***** Record set

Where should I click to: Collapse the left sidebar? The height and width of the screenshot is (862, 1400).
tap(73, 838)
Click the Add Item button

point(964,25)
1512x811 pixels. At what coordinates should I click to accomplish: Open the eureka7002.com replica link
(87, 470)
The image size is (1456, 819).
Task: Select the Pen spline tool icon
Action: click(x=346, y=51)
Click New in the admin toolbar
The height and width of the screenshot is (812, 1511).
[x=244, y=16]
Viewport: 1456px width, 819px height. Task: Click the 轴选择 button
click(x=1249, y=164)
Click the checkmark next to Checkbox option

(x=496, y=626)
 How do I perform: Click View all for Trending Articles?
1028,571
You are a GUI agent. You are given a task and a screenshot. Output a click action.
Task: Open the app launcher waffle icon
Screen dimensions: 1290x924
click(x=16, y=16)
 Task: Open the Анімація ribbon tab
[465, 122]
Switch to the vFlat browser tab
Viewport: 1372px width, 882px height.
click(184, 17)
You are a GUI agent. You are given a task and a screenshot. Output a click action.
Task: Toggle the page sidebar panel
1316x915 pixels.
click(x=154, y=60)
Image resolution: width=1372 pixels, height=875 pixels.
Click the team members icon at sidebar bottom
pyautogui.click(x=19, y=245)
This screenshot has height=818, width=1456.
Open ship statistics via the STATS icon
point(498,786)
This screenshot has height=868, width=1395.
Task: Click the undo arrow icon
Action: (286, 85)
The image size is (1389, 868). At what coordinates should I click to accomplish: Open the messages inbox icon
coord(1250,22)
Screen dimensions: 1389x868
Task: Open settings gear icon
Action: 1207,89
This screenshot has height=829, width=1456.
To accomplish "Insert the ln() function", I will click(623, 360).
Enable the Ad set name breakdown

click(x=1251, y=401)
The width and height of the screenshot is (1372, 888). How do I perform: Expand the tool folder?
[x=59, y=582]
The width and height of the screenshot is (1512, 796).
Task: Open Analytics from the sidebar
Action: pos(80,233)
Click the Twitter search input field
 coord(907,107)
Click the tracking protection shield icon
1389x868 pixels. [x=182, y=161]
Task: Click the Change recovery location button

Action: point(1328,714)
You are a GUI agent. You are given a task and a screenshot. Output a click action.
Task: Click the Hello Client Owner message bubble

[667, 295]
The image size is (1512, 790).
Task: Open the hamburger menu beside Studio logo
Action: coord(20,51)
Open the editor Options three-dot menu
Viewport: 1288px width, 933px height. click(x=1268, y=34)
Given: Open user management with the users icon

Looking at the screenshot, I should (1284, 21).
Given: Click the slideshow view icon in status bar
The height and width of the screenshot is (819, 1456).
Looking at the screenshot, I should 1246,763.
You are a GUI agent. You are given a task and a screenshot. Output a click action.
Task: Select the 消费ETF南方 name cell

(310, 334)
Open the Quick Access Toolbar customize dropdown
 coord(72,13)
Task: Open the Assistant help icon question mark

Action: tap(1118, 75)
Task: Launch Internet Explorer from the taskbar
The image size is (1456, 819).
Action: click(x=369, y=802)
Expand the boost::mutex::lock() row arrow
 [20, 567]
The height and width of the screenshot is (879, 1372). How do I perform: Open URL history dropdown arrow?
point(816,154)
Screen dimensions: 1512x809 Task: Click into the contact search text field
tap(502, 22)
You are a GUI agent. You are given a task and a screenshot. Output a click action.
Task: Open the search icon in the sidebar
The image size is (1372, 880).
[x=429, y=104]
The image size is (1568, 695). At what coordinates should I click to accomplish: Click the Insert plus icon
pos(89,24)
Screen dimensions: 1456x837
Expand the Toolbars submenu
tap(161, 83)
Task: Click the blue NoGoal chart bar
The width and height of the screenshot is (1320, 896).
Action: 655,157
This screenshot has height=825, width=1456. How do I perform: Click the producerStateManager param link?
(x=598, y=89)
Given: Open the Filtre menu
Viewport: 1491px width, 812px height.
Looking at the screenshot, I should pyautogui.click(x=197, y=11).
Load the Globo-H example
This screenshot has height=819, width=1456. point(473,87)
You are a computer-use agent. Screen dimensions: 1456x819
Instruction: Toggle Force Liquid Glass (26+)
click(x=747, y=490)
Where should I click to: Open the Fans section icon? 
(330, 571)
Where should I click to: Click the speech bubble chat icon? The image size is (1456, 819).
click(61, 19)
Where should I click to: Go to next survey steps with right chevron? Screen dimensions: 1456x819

**********

▶ [Work required]
Every record should be repeated exactly; please leave none out.

▶ [Output of the exercise]
Where should I click to: Collapse the left sidebar? The height and width of the screenshot is (862, 1400).
tap(73, 838)
Click the Add Item button

point(964,25)
1512x811 pixels. At what coordinates should I click to accomplish: Open the eureka7002.com replica link
(87, 470)
The image size is (1456, 819).
Task: Select the Pen spline tool icon
Action: click(x=346, y=51)
Click New in the admin toolbar
The height and width of the screenshot is (812, 1511).
[x=244, y=16]
Viewport: 1456px width, 819px height. Task: Click the 轴选择 button
click(x=1249, y=164)
Click the checkmark next to Checkbox option

(x=496, y=626)
 How do I perform: Click View all for Trending Articles?
1028,571
You are a GUI agent. You are given a task and a screenshot. Output a click action.
Task: Open the app launcher waffle icon
Screen dimensions: 1290x924
click(x=16, y=16)
 Task: Open the Анімація ribbon tab
[465, 122]
Switch to the vFlat browser tab
Viewport: 1372px width, 882px height.
click(184, 17)
You are a GUI agent. You are given a task and a screenshot. Output a click action.
Task: Toggle the page sidebar panel
1316x915 pixels.
click(x=154, y=60)
Image resolution: width=1372 pixels, height=875 pixels.
Click the team members icon at sidebar bottom
pyautogui.click(x=19, y=245)
This screenshot has height=818, width=1456.
Open ship statistics via the STATS icon
point(498,786)
This screenshot has height=868, width=1395.
Task: Click the undo arrow icon
Action: (286, 85)
The image size is (1389, 868). At what coordinates should I click to accomplish: Open the messages inbox icon
coord(1250,22)
Screen dimensions: 1389x868
Task: Open settings gear icon
Action: 1207,89
This screenshot has height=829, width=1456.
To accomplish "Insert the ln() function", I will click(623, 360).
Enable the Ad set name breakdown

click(x=1251, y=401)
The width and height of the screenshot is (1372, 888). How do I perform: Expand the tool folder?
[x=59, y=582]
The width and height of the screenshot is (1512, 796).
Task: Open Analytics from the sidebar
Action: pos(80,233)
Click the Twitter search input field
 coord(907,107)
Click the tracking protection shield icon
1389x868 pixels. [x=182, y=161]
Task: Click the Change recovery location button

Action: point(1328,714)
You are a GUI agent. You are given a task and a screenshot. Output a click action.
Task: Click the Hello Client Owner message bubble

[667, 295]
The image size is (1512, 790).
Task: Open the hamburger menu beside Studio logo
Action: coord(20,51)
Open the editor Options three-dot menu
Viewport: 1288px width, 933px height. click(x=1268, y=34)
Given: Open user management with the users icon

Looking at the screenshot, I should (1284, 21).
Given: Click the slideshow view icon in status bar
The height and width of the screenshot is (819, 1456).
Looking at the screenshot, I should 1246,763.
You are a GUI agent. You are given a task and a screenshot. Output a click action.
Task: Select the 消费ETF南方 name cell

(310, 334)
Open the Quick Access Toolbar customize dropdown
 coord(72,13)
Task: Open the Assistant help icon question mark

Action: tap(1118, 75)
Task: Launch Internet Explorer from the taskbar
The image size is (1456, 819).
Action: click(x=369, y=802)
Expand the boost::mutex::lock() row arrow
 [20, 567]
The height and width of the screenshot is (879, 1372). How do I perform: Open URL history dropdown arrow?
point(816,154)
Screen dimensions: 1512x809 Task: Click into the contact search text field
tap(502, 22)
You are a GUI agent. You are given a task and a screenshot. Output a click action.
Task: Open the search icon in the sidebar
The image size is (1372, 880).
[x=429, y=104]
The image size is (1568, 695). At what coordinates should I click to accomplish: Click the Insert plus icon
pos(89,24)
Screen dimensions: 1456x837
Expand the Toolbars submenu
tap(161, 83)
Task: Click the blue NoGoal chart bar
The width and height of the screenshot is (1320, 896).
Action: 655,157
This screenshot has height=825, width=1456. How do I perform: Click the producerStateManager param link?
(x=598, y=89)
Given: Open the Filtre menu
Viewport: 1491px width, 812px height.
Looking at the screenshot, I should pyautogui.click(x=197, y=11).
Load the Globo-H example
This screenshot has height=819, width=1456. point(473,87)
You are a computer-use agent. Screen dimensions: 1456x819
Instruction: Toggle Force Liquid Glass (26+)
click(x=747, y=490)
Where should I click to: Open the Fans section icon? 
(330, 571)
Where should I click to: Click the speech bubble chat icon? The image size is (1456, 819).
click(61, 19)
Where should I click to: Go to next survey steps with right chevron? Screen dimensions: 1456x819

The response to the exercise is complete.